Pixel coordinate grounding data:
>>>
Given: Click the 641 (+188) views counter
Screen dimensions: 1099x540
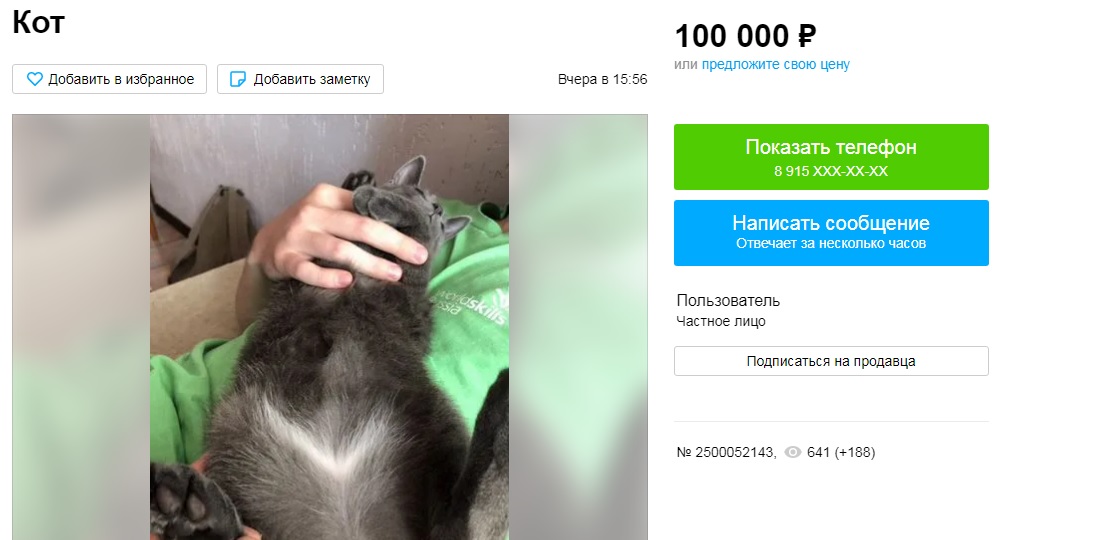Looking at the screenshot, I should point(841,452).
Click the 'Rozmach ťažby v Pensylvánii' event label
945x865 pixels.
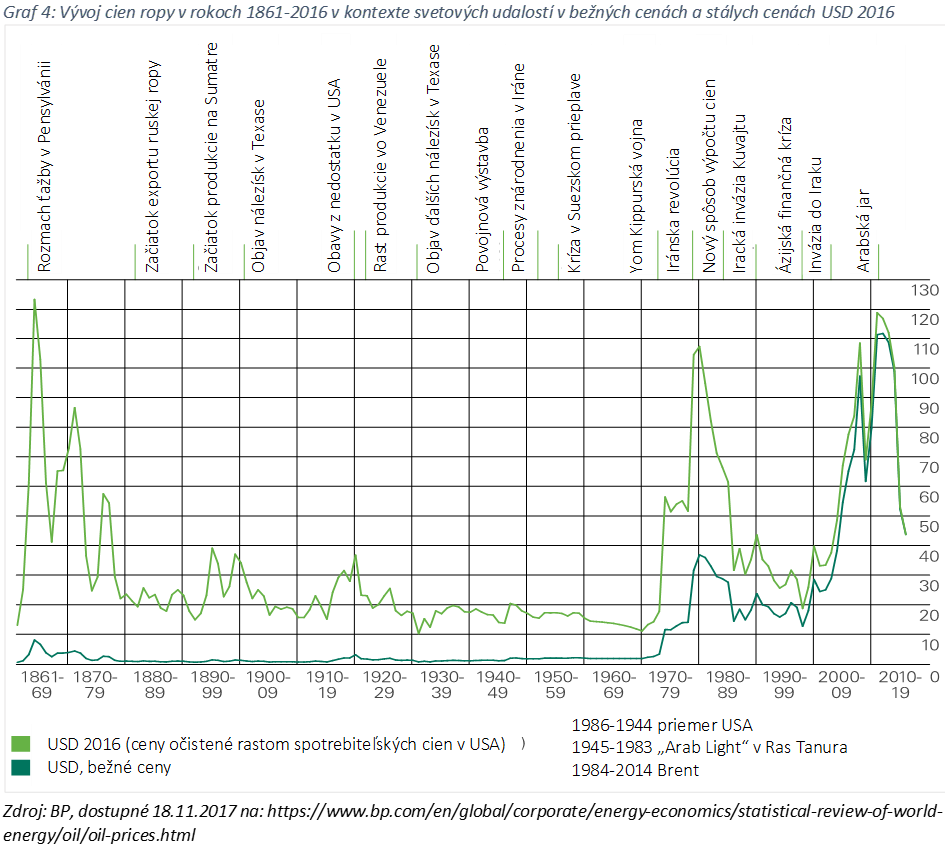click(44, 166)
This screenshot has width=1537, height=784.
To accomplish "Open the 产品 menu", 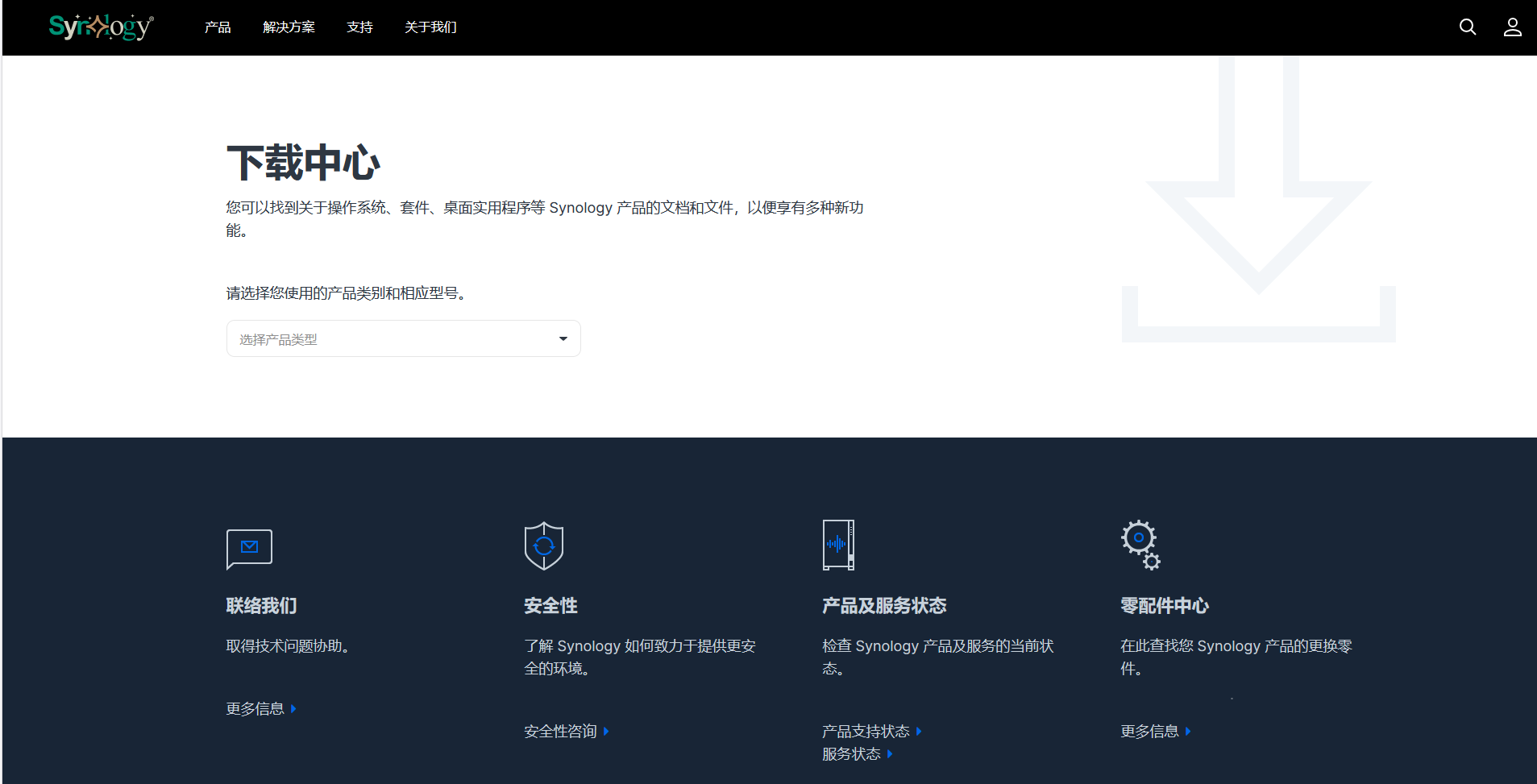I will 218,27.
<<<
Produce the lines from the first line of the entries through the line that contains "This screenshot has width=1537, height=784.", exactly, leaving the pictures behind.

Written answer:
Given: Click the 641 (+188) views counter
Screen dimensions: 1099x540
Looking at the screenshot, I should point(841,452).
Click the 'Rozmach ťažby v Pensylvánii' event label
945x865 pixels.
click(44, 166)
This screenshot has width=1537, height=784.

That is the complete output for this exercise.